キスで溺れる同居生活〜年下御曹司は再会した幼なじみを愛し尽くしたい〜
つづの父親は何度も何度も謝ってくれたけど、どうしようもないのは子どもでもわかった。
別れる時、つづは泣きそうになるのを必死にこらえていた。
「あやくん、元気でね」
瞳を潤ませ、声を震わせながらそれでも笑おうとするつづを抱きしめたかった。
次につづに会う時は、つづを守れるような男になろう。
男として頼ってもらえる男になろう。
密かに誓いを立て、俺たちは別れた。
俺と母さんは安いアパートを借り、母さんは弁当屋でパートを始めた。
その一方でハローワークに通い、正社員として雇ってもらえる仕事を探していた。
何とか母さんを支えたかったが、子どもができることなんて家のことを手伝うことくらい。
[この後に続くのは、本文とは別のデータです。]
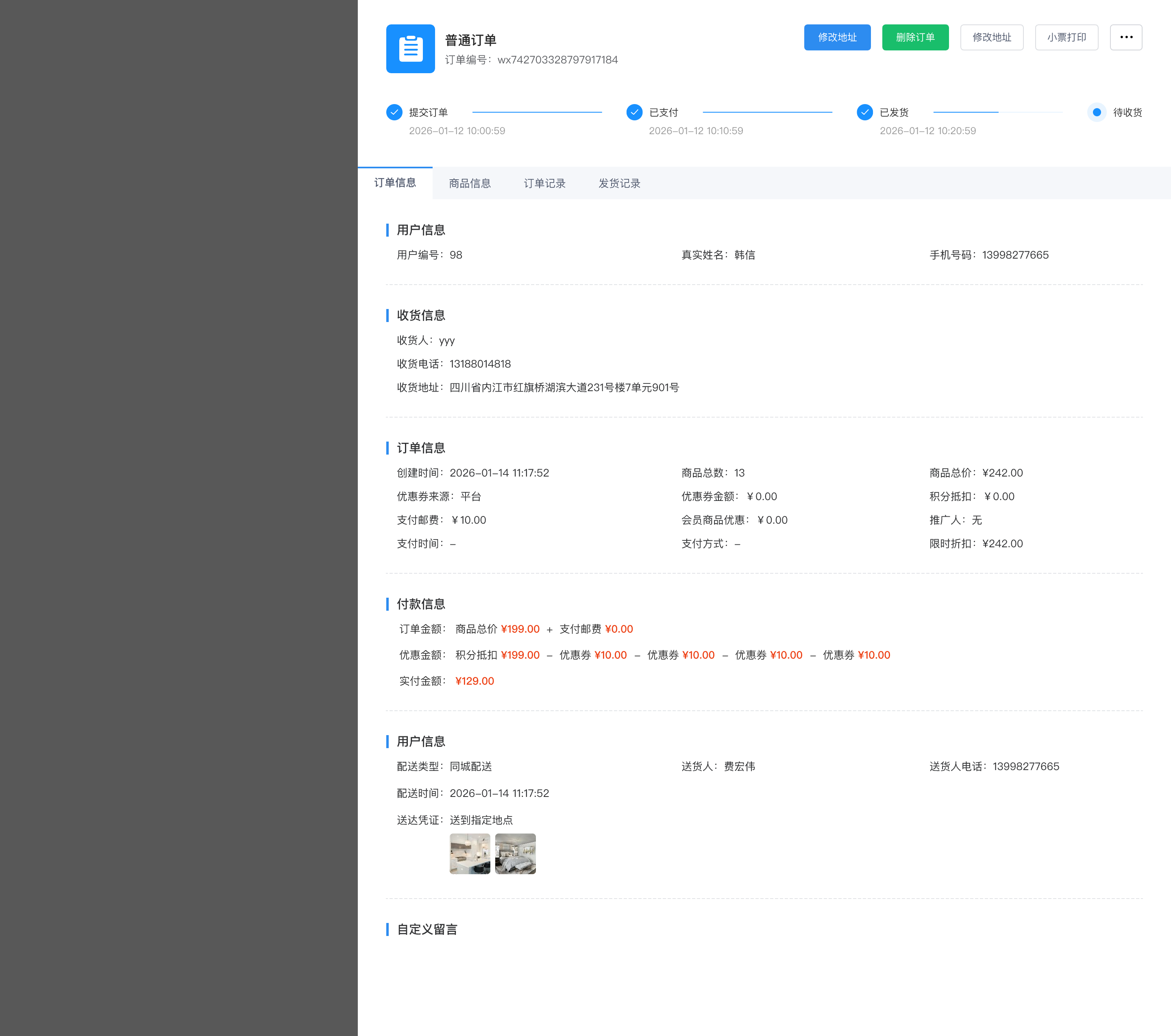Click the phone number 13998277665 in 用户信息
Viewport: 1171px width, 1036px height.
coord(1015,255)
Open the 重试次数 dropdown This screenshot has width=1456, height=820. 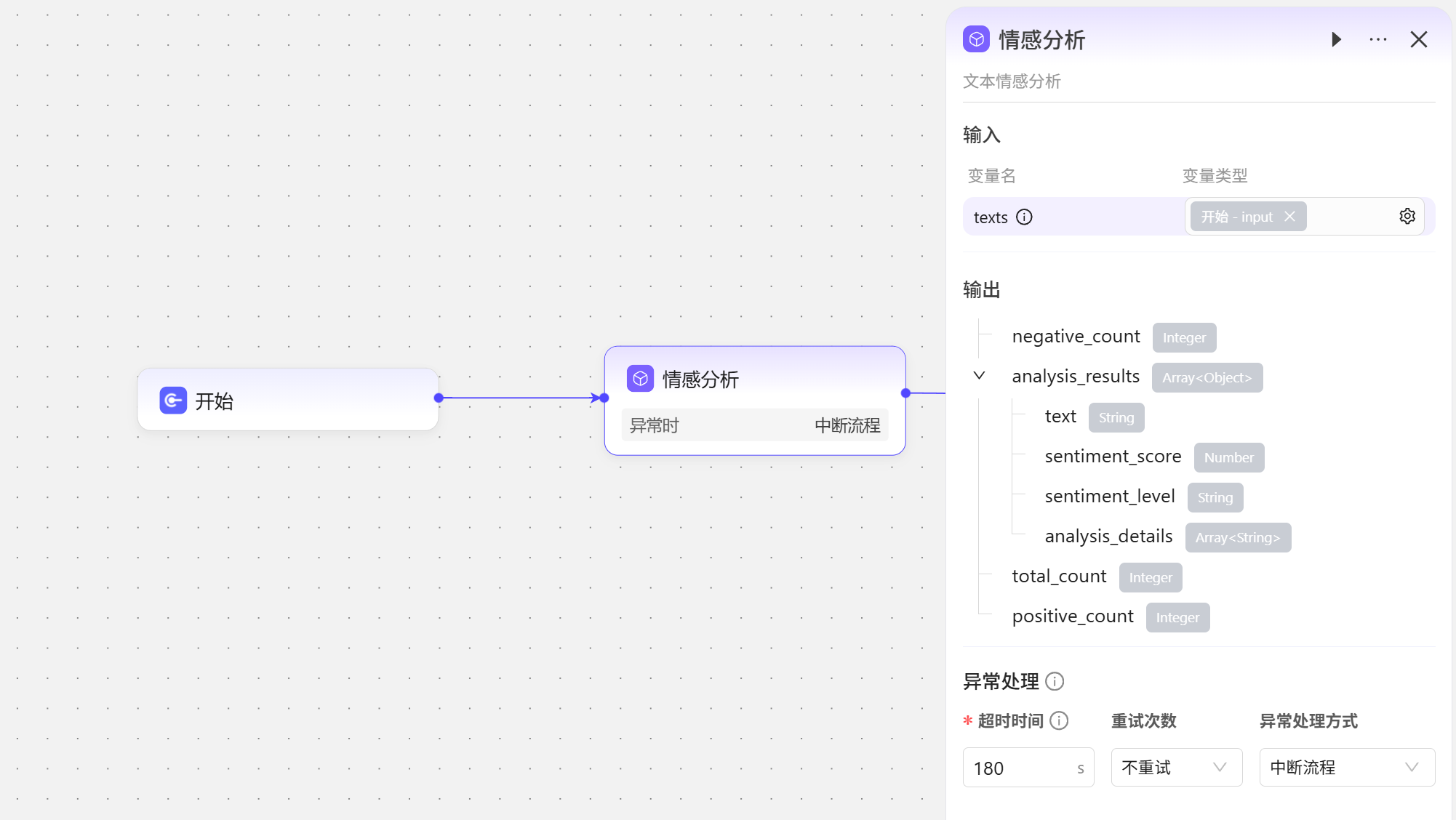(1175, 767)
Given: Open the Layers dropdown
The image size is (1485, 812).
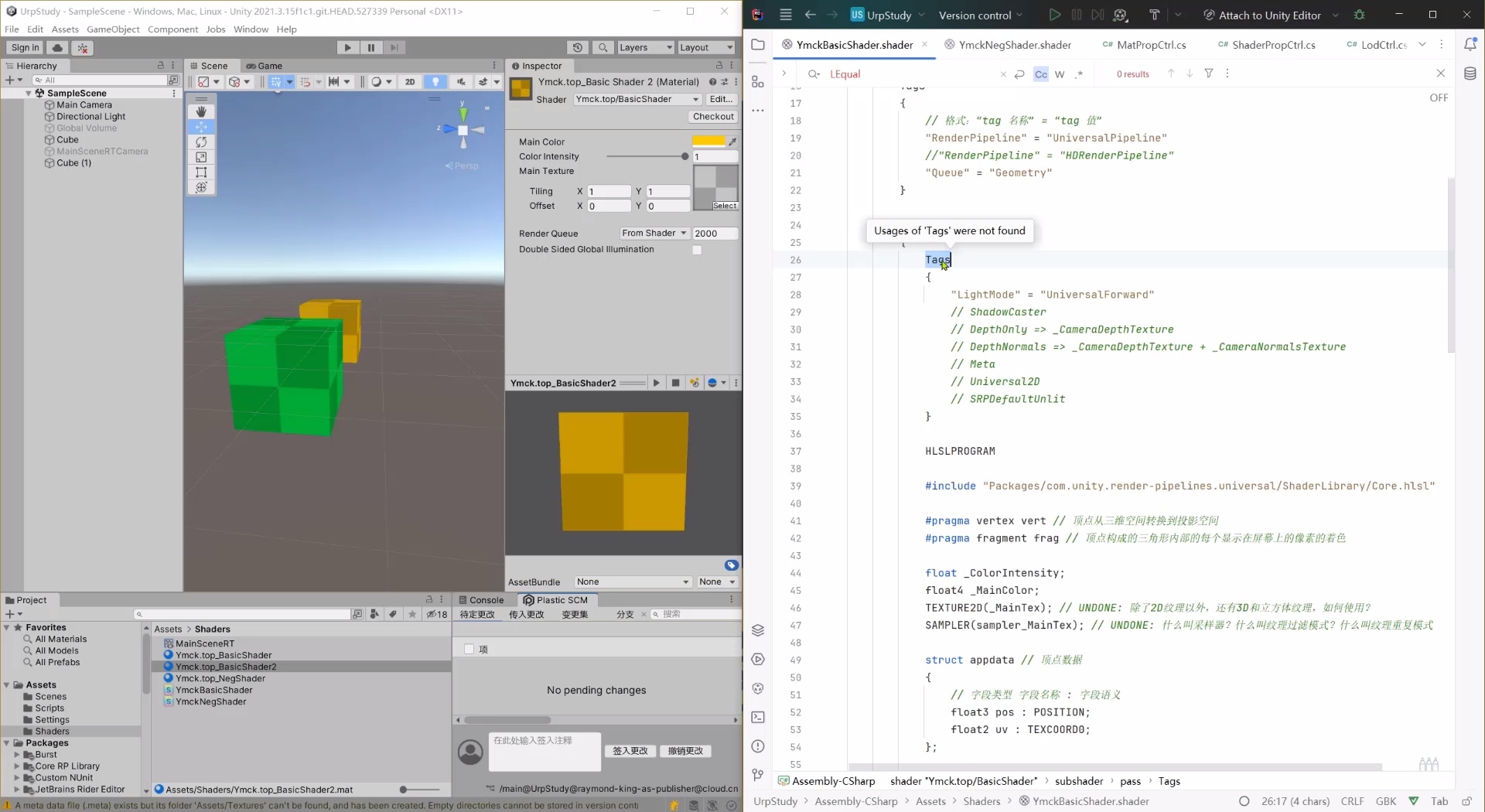Looking at the screenshot, I should 645,47.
母さんを楽にさせてあげるにはどうすれば良いのだろう。
そう思っていた時、母さんは今の父親と出会った。
弁当屋の常連だというその人は、あの玖央ホールディングスの社長だった。
ずっと独身を貫いていたが、母さんを見初めて結婚を申し込んだ。
玖央さんは立派な人だった。
母さんだけでなく、俺のことも家族として受け入れたいと言ってくれた。
俺は母さんをよろしくお願いします、と頭を下げた。
必ず幸せにする、と力強く答えてくれたこの人を信じたいと思った。
そして母さんは再婚し、まもなくして双子を身ごもった。